3) La via maestra della nostra campagna non può che essere l’abrogazione del terzo comma dell’articolo 116 della Costituzione. L’autonomia differenziata, infatti, va sempre ribadito, è in contrasto con l’articolo 5 della Costituzione, in cui l’autonomia è articolazione della Repubblica “una e indivisibile”. Noi non siamo centralisti burocrati. Rispondiamo così ai secessionisti rilanciando una elaborazione seria sulla “democrazia di prossimità”. Sia riaffermando il ruolo centrale dei Comuni rispetto alla centralizzazione statale ed ai carrozzoni dei predatori gruppi di potere regionali; sia declinando con convinzione (finora del tutto assente anche nelle sinistre) il rapporto tra le rappresentanze istituzionali e l’autorganizzazione, la partecipazione popolare organizzata. All’egoismo territoriale, feroce contro le diversità, contrapponiamo il rapporto aperto tra territori, come potenza sociale costituente. L’autonomia prevista dall’articolo 5 allude a spazi “meticci”, condivisi, plurali. La prospettiva è quella di un paese unito, dal Nord al Sud e dal Sud al Nord. Anche il popolo del Nord, infatti, sarebbe, alla pari del popolo meridionale, vittima dell’autonomia differenziata, fondata soprattutto sulla privatizzazione dei pubblici servizi e sulla evaporazione dello Stato sociale. Il Governo fonderà molto la sua campagna sulla promessa che saranno rispettati i “livelli essenziali”. È il “triplo inganno di Calderoli”, come giustamente scrive Francesco Pallante. Innanzitutto si tratta di livelli “essenziali” e non “uniformi”, come il dettato costituzionale impone. In tal modo si abbassa l’asticella dei diritti che cittadina e cittadino possono pretendere: è la consacrazione normativa delle diseguaglianze. In secondo luogo, attraverso una bizzarra e furba sottrazione assoluta di ogni potete decisionale al Parlamento, che diventa mero orpello, i Lep sono definiti dal Governo, dal primo all’ultimo atto.

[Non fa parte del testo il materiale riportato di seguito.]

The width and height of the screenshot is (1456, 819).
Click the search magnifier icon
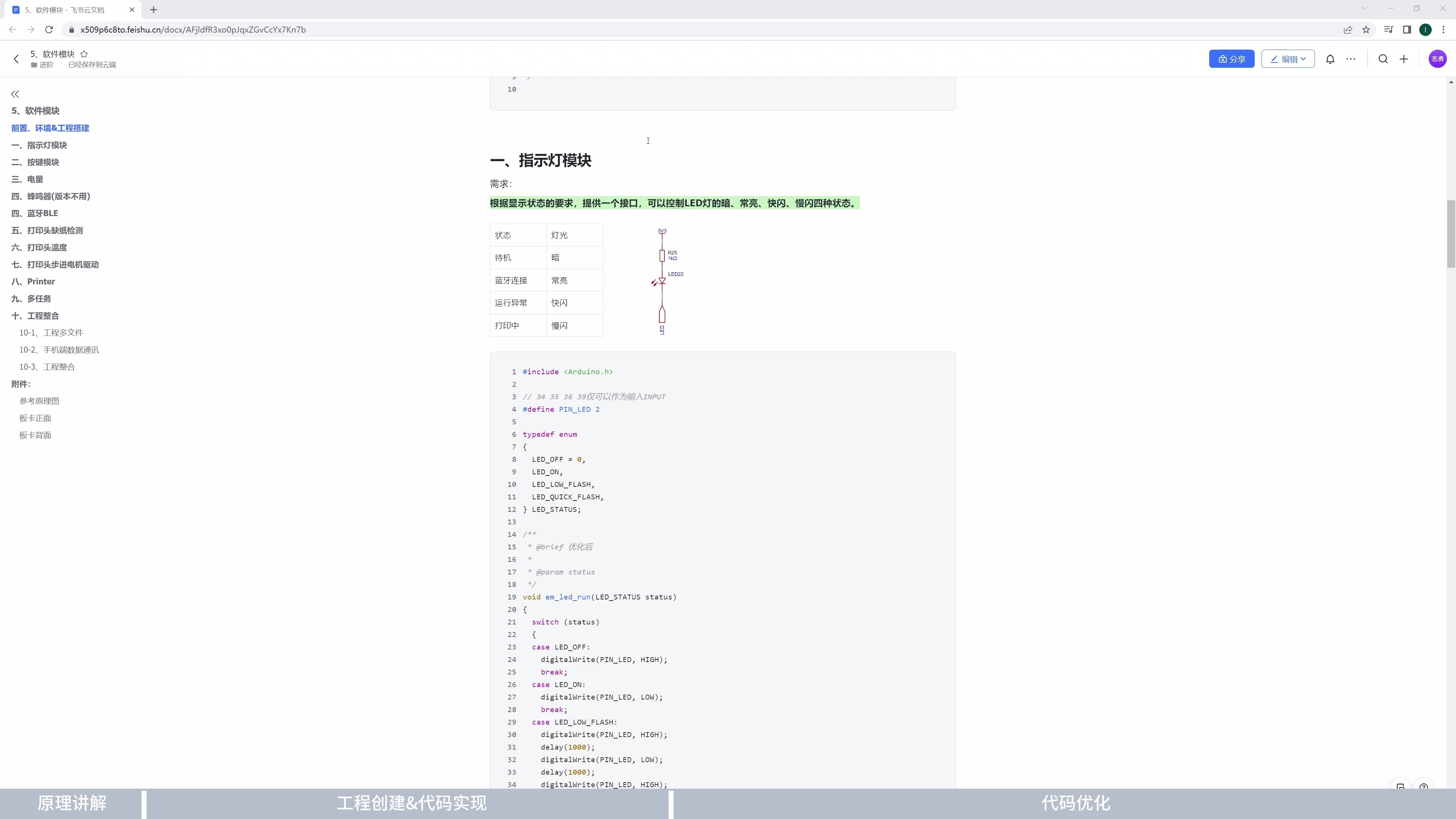(1382, 59)
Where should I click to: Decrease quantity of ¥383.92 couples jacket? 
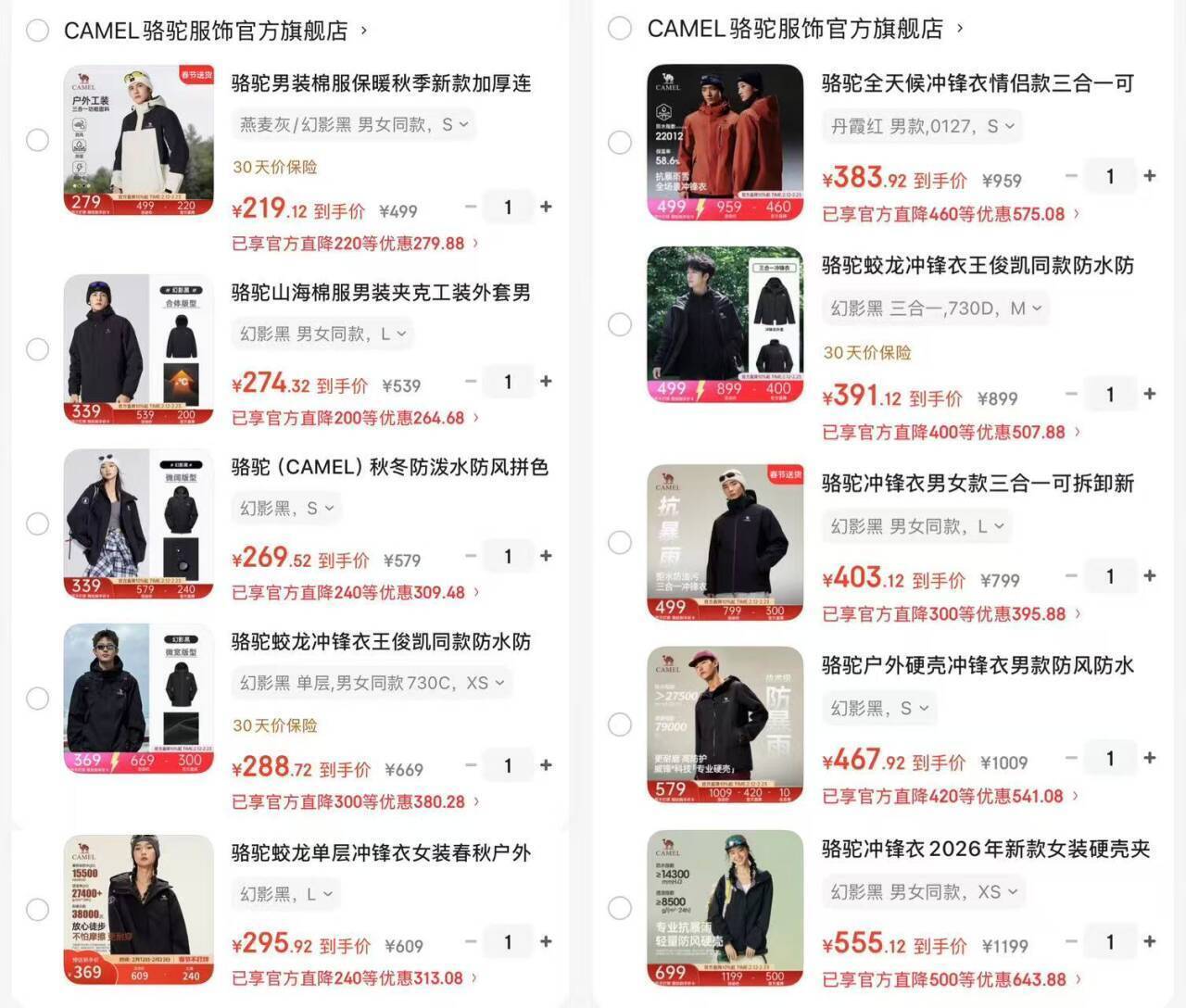point(1071,175)
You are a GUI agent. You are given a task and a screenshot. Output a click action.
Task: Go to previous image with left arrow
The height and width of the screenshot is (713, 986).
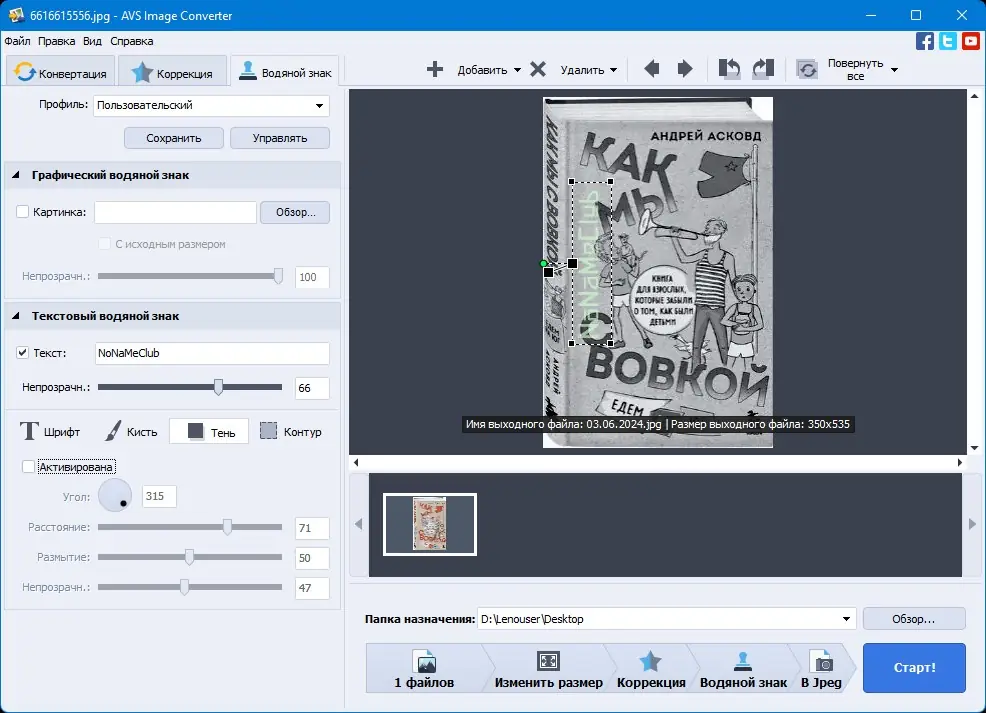(x=651, y=69)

In definitiva, i Lep saranno definiti sulla base dell’egoistica rivendicazione del residuo fiscale delle regioni più ricche, e non certo della perequazione solidaristica tra regioni più ricche e regioni più povere.
4) Del tema fondamentale dovremo, poi, occuparci a fondo, nella maniera più radicale e più unitaria possibile. Autonomia differenziata e proposta governativa di “premierato” si tengono insieme. Sbagliano, a mio avviso, coloro che ritengono i due istituti antitetici. È evidente, infatti, che un paese frantumato dalla autonomia differenziata in venti staterelli, senza alcun respiro confederale, senza una clausola di salvaguardia di supremazia statale, in un paese impoverito, impaurito, inerte ha bisogno della delega assoluto all’uomo, alla donna “forte”, eletta direttamente con un plebiscito. Alla democrazia costituzionale di rappresentanza , che muore, si sostituisce la democrazia di investitura, del “capo”. Così nascerebbe la “terza Repubblica” di cui parla Meloni. Che abbatte la Repubblica nata dalla Resistenza. Una forma Stato nazionalista, sovranista, populista, con una legge elettorale fortemente maggioritaria che spazza via le minoranze critiche, che riduce il dissenso a tema di ordine pubblico. In Italia, paese che non ha una tradizione confederale, né uno Stato amministrativo funzionante, siamo di fronte al rischio scientifico di una torsione autoritaria.